Reverse dieting is as the name suggests, it is a diet or way of eating that aims to reverse the impact that dieting has on the body.
Many people have tried a form of diet. Often these involve restricting calories, food groups or time during the day to eat.
As we go through a dieting phase, our survival mechanisms will eventually start to kick in. We will experience changes in our metabolism (as well as other changes, not discussed in this post!).
Our body will cling onto the energy we get from food and reduce the energy we use throughout the day. In the short term this can slow weight loss and lead to various uncomfortable symptoms such as those in the gut, disturbances in sleep, irregular periods and tiredness. In the long term, there may even be lasting reductions in metabolism.

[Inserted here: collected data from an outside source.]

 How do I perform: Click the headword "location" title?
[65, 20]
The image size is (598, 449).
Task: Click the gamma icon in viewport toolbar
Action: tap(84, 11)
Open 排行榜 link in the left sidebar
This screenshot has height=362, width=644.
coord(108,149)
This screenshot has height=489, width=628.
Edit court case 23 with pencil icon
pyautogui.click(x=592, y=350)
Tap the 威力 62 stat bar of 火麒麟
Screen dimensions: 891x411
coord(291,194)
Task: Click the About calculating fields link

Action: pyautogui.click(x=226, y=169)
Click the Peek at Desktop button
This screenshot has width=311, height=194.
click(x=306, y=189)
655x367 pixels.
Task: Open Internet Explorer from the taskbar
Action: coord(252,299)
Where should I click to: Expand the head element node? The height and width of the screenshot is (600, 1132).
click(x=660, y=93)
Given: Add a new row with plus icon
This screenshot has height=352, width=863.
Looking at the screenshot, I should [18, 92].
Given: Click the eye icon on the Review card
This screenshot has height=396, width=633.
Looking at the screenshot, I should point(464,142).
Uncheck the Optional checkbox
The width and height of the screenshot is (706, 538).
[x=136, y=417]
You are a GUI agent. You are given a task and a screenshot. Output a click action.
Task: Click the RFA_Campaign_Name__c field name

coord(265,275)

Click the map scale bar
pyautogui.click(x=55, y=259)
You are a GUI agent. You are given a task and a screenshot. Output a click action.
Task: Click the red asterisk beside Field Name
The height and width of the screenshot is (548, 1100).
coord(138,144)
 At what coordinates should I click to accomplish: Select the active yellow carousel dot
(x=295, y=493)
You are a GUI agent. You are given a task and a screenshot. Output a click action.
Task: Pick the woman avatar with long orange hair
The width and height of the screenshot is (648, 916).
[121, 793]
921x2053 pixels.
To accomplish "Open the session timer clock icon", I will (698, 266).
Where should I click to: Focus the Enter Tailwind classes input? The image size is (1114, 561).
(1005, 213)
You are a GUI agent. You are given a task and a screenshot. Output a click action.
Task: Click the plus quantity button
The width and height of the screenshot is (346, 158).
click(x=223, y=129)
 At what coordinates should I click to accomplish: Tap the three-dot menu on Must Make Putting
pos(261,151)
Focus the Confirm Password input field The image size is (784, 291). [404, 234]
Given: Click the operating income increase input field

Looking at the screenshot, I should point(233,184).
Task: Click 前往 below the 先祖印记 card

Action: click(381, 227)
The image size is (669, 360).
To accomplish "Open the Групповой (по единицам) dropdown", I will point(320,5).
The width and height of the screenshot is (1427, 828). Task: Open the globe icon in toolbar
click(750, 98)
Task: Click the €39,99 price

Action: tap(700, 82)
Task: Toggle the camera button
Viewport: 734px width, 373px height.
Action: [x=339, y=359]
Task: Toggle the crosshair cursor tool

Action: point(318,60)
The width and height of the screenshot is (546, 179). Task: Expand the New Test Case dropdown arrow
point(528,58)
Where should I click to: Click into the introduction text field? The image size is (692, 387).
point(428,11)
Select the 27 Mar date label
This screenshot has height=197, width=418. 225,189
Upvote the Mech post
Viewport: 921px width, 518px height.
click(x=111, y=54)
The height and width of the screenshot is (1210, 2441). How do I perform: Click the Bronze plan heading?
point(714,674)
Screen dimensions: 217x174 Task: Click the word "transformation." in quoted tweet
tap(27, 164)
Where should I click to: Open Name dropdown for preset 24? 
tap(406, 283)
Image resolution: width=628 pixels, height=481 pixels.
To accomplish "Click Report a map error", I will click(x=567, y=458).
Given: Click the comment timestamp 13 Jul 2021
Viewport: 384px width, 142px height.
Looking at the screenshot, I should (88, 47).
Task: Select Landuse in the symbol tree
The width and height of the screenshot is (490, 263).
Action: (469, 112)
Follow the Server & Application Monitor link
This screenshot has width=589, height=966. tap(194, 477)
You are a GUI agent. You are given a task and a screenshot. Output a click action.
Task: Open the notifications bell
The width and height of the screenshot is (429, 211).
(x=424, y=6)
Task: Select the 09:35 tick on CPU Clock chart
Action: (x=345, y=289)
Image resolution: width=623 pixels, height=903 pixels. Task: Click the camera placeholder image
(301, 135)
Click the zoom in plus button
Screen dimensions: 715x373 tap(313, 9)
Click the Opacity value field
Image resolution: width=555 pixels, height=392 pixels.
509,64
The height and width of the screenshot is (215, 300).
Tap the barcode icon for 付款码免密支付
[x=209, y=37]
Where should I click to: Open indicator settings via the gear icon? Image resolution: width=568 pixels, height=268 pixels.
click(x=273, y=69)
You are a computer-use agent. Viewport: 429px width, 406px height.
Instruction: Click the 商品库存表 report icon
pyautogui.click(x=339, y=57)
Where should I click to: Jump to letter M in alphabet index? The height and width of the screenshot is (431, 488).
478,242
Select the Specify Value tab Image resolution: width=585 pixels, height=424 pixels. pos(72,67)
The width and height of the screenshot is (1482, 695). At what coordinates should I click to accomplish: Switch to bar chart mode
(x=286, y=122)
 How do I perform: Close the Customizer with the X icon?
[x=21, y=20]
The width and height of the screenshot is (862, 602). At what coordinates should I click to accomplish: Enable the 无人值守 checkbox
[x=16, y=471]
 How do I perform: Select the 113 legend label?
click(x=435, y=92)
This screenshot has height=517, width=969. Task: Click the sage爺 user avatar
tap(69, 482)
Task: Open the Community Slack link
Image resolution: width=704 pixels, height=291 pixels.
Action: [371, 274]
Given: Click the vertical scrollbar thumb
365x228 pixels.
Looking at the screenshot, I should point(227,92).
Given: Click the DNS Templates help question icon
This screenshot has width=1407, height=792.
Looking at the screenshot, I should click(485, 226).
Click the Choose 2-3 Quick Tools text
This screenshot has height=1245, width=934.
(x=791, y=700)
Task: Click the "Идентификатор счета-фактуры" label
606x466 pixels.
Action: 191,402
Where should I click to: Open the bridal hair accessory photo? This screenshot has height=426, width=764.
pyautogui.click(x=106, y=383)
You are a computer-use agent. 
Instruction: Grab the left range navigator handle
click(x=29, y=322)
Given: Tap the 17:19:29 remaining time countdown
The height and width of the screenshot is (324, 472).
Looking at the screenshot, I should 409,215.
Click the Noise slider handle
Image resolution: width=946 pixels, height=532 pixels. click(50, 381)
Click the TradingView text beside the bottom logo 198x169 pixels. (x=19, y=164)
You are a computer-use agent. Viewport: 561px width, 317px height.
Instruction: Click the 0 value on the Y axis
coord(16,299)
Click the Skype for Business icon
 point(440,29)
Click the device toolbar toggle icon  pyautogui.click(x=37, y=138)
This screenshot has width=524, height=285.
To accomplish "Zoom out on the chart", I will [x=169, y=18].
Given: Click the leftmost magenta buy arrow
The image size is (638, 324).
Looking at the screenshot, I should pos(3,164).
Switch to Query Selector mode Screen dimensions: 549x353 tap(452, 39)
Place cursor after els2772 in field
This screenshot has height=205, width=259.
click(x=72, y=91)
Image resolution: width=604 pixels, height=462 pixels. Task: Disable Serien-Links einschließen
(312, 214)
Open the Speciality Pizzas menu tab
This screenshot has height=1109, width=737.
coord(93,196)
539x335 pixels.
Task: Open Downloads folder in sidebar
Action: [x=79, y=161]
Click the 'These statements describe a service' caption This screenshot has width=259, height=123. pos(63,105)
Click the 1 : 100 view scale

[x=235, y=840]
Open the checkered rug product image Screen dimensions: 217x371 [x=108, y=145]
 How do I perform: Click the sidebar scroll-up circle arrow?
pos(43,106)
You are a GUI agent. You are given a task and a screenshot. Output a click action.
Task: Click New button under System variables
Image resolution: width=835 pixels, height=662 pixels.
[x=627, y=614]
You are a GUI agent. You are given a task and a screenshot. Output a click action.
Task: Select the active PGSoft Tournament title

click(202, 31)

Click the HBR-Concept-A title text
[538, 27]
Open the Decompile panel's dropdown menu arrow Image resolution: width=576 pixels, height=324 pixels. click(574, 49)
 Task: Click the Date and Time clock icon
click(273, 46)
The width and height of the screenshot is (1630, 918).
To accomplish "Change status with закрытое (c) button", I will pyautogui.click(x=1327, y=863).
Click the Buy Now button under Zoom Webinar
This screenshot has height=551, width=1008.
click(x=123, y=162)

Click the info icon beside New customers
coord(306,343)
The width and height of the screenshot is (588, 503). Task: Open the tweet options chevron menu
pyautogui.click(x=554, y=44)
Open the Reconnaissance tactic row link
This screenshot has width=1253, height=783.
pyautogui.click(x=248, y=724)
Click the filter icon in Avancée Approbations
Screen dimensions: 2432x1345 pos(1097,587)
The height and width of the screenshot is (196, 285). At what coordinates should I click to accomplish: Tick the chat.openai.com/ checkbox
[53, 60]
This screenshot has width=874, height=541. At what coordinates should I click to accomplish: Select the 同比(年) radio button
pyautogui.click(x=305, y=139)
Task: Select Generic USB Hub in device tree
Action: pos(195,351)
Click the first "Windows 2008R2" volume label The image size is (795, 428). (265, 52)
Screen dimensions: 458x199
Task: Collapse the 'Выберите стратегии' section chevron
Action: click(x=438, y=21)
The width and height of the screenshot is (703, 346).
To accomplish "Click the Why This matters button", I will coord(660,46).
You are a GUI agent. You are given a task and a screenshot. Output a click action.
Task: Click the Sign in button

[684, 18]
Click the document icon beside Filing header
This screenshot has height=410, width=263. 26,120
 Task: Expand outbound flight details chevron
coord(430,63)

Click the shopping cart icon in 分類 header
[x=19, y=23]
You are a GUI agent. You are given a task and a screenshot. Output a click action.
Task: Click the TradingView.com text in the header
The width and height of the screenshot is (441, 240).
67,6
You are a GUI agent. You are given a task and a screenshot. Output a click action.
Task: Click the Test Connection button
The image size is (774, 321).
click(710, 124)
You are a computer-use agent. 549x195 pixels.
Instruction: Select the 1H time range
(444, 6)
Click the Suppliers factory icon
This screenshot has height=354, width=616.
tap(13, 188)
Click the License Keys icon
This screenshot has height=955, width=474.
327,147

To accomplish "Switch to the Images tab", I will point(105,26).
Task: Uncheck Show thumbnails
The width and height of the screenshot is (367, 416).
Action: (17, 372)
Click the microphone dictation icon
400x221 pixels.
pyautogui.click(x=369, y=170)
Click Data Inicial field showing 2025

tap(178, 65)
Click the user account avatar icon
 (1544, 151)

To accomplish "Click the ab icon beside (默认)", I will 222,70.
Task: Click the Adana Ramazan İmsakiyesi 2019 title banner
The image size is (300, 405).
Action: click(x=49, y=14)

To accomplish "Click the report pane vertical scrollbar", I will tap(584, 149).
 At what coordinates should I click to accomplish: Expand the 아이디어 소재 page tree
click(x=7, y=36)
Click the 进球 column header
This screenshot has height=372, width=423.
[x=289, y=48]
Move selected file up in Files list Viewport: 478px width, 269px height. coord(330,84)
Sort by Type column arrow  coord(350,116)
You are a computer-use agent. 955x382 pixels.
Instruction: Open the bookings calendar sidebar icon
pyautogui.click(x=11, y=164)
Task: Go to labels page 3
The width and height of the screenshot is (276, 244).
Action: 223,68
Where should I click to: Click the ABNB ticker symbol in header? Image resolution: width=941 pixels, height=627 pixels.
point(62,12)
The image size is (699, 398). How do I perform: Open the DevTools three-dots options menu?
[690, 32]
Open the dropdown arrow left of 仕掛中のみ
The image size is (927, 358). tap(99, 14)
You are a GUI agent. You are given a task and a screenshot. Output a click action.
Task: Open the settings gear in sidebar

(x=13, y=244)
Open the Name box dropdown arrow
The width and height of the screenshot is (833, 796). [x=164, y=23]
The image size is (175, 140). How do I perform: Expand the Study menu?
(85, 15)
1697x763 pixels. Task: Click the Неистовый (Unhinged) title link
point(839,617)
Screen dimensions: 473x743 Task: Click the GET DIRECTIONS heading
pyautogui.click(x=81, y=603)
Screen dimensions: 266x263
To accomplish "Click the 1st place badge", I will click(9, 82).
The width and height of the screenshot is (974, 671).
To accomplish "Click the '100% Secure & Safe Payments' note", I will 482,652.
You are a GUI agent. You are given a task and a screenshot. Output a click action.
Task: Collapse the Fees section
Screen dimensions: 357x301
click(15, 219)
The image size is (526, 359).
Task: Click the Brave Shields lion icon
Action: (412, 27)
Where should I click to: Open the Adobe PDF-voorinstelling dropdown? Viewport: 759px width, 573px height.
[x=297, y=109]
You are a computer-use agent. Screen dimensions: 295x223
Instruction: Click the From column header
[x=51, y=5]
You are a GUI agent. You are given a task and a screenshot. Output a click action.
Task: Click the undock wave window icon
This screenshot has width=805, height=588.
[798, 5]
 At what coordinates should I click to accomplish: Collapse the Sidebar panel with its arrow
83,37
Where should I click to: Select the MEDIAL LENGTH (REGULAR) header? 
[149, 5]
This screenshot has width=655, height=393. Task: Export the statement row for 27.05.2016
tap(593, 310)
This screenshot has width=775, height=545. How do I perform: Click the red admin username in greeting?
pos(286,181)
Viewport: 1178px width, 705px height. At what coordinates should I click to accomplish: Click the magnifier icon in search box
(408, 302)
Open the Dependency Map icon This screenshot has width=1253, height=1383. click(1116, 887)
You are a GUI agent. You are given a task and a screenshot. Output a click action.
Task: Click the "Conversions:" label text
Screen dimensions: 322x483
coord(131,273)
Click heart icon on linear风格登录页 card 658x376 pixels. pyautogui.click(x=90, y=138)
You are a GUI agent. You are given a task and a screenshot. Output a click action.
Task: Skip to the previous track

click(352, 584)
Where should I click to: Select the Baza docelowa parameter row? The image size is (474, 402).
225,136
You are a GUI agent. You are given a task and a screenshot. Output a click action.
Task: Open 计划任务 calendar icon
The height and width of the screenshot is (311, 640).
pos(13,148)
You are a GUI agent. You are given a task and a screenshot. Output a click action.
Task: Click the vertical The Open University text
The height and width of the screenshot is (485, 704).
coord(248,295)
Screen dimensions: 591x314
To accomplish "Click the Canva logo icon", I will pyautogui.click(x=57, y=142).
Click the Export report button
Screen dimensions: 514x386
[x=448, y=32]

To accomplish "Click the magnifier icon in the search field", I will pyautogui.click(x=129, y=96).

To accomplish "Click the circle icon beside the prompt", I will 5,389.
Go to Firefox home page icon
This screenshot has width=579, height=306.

This is an undesirable outcome for most (if not all). Cue reverse dieting. This aims to reduce these symptoms by gradually increasing calories over time, allowing a more “normal” diet that is less restrictive and safer.
But does it work?
Evidence is lacking in scientific trials, but anecdotally there is some evidence that this has helped some. Typically this is seen alongside an increase level of activity levels (possibly as a result of increased energy levels). Therefore, it may not be a miracle cure so it is important to look at the bigger picture still.
If you are interested, I would always recommend approaching a dietitian or registered nutritionist first. This may not be suitable for someone and it may be less likely to work without proper guidance.